Jeff Bacon wrote:
> On 4/21/2010 11:04 AM, Lennart Sorensen wrote:
> What version of Busybox are you using? I am finding it difficult to make
> a newer version (1.15.x, 1.16.0) that small. In fact, when I configure
> it with a single applet, I still somehow get a ~200kB binary. Are there
> other options you are using in the build process to make your BB binary
> so small?

You don't have to have just one busybox binary containing everything.

On my 32MB ARM7-ish system, I have init, telnetd and udhdpc each in
separate one-program busybox executables, compiled non-XIP.

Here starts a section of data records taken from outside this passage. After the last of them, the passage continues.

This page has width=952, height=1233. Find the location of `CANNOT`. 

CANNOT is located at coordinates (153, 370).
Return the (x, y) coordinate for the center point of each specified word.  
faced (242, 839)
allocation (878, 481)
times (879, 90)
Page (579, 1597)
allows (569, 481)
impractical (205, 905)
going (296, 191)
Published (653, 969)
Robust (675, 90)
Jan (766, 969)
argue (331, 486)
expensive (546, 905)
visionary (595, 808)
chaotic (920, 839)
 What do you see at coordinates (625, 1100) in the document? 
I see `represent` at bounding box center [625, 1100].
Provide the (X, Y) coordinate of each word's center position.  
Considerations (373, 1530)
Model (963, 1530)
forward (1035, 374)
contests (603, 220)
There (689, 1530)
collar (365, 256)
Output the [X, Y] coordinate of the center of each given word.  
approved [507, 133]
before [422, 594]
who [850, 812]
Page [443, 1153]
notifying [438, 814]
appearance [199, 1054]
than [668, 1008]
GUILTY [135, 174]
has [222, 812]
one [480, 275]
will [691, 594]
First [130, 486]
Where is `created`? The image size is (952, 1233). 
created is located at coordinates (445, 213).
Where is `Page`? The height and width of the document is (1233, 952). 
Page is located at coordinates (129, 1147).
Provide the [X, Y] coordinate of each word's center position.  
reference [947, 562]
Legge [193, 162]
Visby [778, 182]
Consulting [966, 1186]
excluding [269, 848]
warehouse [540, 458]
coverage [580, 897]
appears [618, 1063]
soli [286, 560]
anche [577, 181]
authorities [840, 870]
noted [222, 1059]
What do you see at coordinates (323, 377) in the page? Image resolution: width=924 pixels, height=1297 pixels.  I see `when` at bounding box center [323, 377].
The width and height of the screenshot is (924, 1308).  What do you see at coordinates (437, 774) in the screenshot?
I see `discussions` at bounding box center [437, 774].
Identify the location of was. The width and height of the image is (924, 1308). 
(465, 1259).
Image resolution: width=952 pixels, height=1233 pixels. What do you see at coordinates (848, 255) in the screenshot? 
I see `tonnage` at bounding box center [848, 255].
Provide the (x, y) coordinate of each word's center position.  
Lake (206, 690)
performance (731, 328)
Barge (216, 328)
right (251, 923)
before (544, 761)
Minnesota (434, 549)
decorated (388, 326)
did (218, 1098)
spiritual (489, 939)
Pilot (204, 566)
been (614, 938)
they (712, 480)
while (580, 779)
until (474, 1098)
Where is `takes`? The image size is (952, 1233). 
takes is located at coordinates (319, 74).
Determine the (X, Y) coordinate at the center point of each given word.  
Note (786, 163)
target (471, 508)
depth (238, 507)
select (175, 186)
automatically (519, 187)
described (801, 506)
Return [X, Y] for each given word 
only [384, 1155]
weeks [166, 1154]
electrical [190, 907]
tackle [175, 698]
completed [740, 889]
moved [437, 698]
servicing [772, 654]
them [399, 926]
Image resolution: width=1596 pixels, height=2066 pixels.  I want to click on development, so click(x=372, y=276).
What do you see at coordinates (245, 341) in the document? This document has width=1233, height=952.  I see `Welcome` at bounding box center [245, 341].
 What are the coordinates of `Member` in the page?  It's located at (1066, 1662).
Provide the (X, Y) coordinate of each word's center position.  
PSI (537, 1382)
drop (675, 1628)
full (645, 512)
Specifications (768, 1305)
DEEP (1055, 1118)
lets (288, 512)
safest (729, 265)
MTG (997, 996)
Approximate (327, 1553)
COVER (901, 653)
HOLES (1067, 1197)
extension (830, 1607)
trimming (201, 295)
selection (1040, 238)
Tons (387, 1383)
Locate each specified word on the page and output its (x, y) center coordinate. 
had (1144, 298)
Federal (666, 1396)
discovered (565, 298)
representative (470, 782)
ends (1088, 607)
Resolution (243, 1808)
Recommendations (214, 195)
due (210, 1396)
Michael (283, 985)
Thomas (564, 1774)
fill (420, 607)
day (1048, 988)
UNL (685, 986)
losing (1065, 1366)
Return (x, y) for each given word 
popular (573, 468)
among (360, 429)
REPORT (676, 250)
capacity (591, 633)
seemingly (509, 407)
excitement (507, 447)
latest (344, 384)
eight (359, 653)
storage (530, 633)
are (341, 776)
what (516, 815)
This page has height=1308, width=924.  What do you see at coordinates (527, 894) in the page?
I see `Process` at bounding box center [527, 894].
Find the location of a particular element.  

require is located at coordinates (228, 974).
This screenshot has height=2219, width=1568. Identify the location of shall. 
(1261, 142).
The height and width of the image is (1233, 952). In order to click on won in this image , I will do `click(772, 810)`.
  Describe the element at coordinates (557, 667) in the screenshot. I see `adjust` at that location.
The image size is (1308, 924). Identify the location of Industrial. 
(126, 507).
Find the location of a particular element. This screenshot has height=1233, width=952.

Those are individual because they are each long-running programs.
They are not XIP because there is only one instance, so XIP overhead
isn't justified.

Then I have a busybox containing exactly these: test, true, false and
msh.  Those are compiled XIP because there are many instances of them
at once.

Those are the shell, because it is instantiated many times so I want
it to have as little extra stuff as possible.  test, true, false are
forced on by Busybox when msh is enabled, that's why they are included.

Then I have awk, fdisk and login individually, because those are quite
large, or in the case of login, a large data segment (due to password
encryption tables).  Those are all non-XIP, because I don't use them
much. Taking them out of the "big" Busybox makes it quite a lot
smaller.  Reducing data segment size from the big Busybox is more
valuable than reducing code size.

Then I have all the rest of the enabled Busybox programs in a single
executable, compiled with XIP so that multiple instances share code.

All of them are linked statically with uClibc.  Mainly because shared
libs are difficult without FD-PIC, but also it probably makes the data
segment smaller than if there was one large shared uClibc.  But on the
other hand, larger code size and in larger chunks per program, so more
sensitive to fragmentation.  Pros and cons.

The above was done because, despite having 32MB to play with, and
about 10MB free most of the time, when I had one big Busybox and
non-XIP, the system could easily get into a state where allocating
256kB to launch telnetd or a shell from telnetd wasn't possible, so
even remote logging in and rebooting my device wasn't possible.